Generate without a Technique

Run a model straight from a prompt — no saved Technique required.

Techniques are FLORA’s superpower — saved workflows with locked-in inputs and post-processing. But sometimes you just want a raw model run: a prompt, a model, an image. For that, the agent uses client.generations.create instead of a Technique. No slug, no saved workflow.

Generate 3 cinematic product shots of a ceramic mug on a sunlit table. Use a good image model, 4:3.

  1. Resolve a workspace and project

    Generations are billed to a workspace and attach to a project, so the agent first calls client.workspaces.list() and either picks an existing project (client.projects.list(...)) or creates one with client.projects.create(...).

  2. Pick a model

    The agent calls client.models.list({ type: "image" }) to find an available model_id and the parameters it accepts (aspect ratio, seed, etc.).

  3. Start the generation

    It calls client.generations.create(...) with type, prompt, workspace_id, project_id, the chosen model, and any model-specific params.

  4. Poll until complete

    Generations don’t have a saved-Technique run to poll, so the agent polls history: client.generations.list(...) (newest first), matches its run_id, and renders the outputs once status is completed.

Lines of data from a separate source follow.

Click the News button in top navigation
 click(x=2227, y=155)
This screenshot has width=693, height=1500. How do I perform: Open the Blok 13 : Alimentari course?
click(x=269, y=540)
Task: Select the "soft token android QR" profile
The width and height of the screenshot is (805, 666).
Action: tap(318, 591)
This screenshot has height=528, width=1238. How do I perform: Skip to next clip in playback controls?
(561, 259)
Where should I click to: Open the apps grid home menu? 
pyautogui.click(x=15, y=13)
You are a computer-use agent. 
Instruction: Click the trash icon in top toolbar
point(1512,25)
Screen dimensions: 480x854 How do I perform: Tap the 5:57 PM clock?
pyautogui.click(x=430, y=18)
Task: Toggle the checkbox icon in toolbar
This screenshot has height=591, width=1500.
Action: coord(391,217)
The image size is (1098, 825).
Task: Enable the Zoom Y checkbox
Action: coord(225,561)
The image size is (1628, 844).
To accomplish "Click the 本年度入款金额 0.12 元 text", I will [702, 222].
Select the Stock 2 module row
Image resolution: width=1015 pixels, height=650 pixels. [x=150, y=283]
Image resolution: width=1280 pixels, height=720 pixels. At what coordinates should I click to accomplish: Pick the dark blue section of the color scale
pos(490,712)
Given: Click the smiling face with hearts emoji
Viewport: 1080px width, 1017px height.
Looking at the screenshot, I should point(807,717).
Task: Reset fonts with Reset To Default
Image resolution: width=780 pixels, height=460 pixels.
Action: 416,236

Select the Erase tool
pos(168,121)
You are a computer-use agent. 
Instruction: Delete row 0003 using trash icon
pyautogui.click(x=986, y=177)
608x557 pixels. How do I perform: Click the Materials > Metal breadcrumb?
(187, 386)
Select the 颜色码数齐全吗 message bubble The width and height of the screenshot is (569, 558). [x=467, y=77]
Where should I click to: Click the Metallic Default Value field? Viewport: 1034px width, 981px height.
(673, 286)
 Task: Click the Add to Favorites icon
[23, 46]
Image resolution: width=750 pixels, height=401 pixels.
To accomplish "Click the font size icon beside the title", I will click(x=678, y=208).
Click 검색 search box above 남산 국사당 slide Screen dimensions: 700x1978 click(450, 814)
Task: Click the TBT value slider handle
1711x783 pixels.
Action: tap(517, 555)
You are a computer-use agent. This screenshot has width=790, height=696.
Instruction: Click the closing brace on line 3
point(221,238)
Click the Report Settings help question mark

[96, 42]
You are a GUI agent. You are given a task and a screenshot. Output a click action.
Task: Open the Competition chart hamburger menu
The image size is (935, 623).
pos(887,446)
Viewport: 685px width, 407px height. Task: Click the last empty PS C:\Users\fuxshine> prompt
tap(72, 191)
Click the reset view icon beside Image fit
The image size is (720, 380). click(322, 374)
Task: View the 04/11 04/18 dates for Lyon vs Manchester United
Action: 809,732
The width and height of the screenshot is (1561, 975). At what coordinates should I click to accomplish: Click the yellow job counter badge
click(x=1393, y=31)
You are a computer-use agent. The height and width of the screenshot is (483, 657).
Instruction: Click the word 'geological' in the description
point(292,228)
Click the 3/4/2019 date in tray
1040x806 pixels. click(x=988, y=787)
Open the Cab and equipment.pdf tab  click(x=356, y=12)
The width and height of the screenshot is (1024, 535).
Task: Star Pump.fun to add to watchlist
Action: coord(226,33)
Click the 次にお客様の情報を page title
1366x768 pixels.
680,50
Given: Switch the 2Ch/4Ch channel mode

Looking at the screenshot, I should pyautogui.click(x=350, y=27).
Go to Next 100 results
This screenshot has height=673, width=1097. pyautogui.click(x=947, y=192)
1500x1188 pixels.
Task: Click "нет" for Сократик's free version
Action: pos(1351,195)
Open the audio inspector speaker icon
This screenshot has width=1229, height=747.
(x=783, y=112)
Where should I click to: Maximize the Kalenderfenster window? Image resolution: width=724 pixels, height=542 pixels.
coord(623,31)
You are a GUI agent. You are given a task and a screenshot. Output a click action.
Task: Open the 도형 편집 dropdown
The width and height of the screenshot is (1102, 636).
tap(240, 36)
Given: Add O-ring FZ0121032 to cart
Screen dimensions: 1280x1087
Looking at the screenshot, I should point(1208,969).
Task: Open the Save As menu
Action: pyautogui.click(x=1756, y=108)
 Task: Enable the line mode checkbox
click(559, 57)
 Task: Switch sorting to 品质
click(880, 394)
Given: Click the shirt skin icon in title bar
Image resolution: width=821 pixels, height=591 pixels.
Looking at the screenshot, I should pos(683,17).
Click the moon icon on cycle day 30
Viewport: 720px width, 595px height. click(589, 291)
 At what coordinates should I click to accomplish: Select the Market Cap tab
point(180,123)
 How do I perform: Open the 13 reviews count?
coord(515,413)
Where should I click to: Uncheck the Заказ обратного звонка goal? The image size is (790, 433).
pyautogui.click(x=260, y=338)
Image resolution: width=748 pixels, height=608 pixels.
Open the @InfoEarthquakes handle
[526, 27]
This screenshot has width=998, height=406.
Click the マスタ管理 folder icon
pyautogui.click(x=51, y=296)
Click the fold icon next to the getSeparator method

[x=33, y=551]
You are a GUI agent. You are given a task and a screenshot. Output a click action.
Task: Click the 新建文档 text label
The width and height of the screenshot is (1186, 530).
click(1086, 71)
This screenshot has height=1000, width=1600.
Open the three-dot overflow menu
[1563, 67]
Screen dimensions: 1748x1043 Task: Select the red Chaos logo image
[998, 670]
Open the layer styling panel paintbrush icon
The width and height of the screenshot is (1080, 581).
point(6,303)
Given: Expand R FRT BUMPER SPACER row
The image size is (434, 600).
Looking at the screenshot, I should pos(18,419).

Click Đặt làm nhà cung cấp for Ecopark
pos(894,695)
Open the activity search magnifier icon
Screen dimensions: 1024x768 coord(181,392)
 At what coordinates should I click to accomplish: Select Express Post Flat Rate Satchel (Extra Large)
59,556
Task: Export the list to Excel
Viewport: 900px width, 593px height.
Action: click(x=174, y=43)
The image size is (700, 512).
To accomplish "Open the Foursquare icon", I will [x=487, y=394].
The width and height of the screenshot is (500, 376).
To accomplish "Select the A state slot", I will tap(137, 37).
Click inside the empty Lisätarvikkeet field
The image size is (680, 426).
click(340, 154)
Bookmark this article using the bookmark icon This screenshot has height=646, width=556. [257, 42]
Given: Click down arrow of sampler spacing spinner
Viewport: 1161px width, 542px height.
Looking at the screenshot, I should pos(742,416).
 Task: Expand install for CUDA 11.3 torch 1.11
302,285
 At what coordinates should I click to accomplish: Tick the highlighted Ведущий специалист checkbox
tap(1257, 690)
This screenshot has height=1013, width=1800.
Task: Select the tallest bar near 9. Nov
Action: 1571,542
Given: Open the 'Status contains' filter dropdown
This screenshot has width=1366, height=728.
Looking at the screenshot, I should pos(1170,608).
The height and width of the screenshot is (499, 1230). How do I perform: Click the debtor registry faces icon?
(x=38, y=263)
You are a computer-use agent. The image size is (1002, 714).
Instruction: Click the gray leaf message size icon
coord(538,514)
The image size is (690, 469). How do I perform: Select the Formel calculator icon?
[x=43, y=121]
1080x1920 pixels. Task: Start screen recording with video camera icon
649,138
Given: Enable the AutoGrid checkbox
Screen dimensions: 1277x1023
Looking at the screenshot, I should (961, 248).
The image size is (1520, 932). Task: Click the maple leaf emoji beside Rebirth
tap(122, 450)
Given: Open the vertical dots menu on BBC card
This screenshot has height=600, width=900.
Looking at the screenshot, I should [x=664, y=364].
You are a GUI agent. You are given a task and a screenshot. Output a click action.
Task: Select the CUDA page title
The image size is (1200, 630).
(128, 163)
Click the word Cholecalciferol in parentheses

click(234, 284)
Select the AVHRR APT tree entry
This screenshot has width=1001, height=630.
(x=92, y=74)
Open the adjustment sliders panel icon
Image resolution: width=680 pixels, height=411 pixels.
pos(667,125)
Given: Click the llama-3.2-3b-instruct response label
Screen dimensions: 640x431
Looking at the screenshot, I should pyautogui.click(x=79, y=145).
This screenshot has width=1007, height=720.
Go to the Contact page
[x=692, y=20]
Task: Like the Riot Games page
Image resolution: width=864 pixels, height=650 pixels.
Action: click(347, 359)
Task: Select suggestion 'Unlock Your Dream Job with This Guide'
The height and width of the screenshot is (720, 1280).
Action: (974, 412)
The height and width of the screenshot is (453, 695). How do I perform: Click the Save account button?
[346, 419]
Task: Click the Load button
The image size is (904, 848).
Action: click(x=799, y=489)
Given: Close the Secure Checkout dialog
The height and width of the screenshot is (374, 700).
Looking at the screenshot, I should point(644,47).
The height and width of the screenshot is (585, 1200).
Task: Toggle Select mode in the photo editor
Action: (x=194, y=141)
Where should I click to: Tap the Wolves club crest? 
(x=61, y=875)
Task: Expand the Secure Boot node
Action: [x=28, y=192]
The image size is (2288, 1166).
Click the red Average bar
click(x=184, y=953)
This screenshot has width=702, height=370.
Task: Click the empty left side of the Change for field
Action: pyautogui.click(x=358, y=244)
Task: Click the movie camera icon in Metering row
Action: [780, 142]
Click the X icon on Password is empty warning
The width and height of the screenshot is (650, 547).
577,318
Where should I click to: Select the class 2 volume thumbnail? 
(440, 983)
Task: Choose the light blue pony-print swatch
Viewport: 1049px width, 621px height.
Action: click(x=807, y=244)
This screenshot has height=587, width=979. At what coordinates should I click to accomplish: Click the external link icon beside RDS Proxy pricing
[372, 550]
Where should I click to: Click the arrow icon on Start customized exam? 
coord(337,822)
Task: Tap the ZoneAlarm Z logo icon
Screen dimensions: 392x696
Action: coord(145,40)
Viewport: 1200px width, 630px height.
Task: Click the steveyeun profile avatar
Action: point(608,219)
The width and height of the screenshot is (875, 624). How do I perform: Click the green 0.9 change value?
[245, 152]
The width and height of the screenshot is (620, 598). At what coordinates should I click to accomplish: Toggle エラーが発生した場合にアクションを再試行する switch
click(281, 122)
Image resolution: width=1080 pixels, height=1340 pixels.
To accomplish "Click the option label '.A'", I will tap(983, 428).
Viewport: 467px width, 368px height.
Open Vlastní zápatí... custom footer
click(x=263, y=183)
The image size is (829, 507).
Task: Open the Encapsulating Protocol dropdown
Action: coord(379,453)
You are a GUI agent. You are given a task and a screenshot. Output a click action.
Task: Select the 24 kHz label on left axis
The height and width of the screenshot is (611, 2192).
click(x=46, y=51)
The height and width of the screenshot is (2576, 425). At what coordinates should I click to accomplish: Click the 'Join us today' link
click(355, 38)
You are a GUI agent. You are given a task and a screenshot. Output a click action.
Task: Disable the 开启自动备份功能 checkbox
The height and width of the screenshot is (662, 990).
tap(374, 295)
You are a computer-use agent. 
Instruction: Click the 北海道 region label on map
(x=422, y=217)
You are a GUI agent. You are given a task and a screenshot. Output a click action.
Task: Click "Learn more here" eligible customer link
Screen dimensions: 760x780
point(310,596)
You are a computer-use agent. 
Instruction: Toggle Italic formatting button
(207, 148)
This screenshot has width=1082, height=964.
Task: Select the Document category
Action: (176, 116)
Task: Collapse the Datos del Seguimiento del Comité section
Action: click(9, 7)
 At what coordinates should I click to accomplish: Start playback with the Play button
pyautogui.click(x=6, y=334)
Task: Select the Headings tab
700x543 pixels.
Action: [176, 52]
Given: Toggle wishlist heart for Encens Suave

The requested images render inline in the chat as each generation completes — same as a Technique run, just without a Technique behind them.

| | Technique run | Generation | | --- | --- | --- | | Entry point | client.techniques.runs.create(techniqueId, …) | client.generations.create(…) | | Needs a saved Technique | Yes | No | | Inputs | The Technique’s input schema (inputs[]) | type + prompt + optional model/params | | Best for | Repeatable, branded, multi-step workflows | One-off, ad-hoc model runs | | Post-processing | Baked into the Technique | None — raw model output |

async function run(client) {
// 1. Resolve a workspace and a project (both required by generate)
const { workspaces } = await client.workspaces.list();
const workspace_id = workspaces[0].workspace_id;
const project = await client.projects.create({ name: "Quick generations", workspace_id });
// 2. Pick an image model
const { models } = await client.models.list({ type: "image" });
const model = models[0].model_id;
// 3. Start the generation
const gen = await client.generations.create({
type: "image",
prompt: "a cinematic product photo of a ceramic mug on a sunlit table",
workspace_id,
project_id: project.project_id,
model,
params: { aspect_ratio: "4:3" }, // model-specific — see client.models.list
});
console.log("Generation started:", gen.run_id);
// 4. Poll history until this run completes
let result;
do {
await new Promise((r) => setTimeout(r, 3000));
for await (const g of client.generations.list({ workspace_id, limit: 10 })) {
if (g.run_id === gen.run_id) { result = g; break; }
}
console.log("Status:", result?.status, result?.progress);
} while (result && (result.status === "pending" || result.status === "running"));
return result?.outputs; // [{ output_id, type: "imageUrl", url }]
}
  • type must be exactly one of image, video, audio, or text — not a model family like t2i or text-to-image.
  • model must be a model_id from client.models.list(...). If you see “Model … is not available”, list models for the same type and retry with one of the returned IDs. Omit model to use the workspace default.
  • workspace_id and project_id are both required. The generation shows up on that project’s canvas in FLORA.
  • Output URLs are long-lived but not permanent — download anything you need to keep.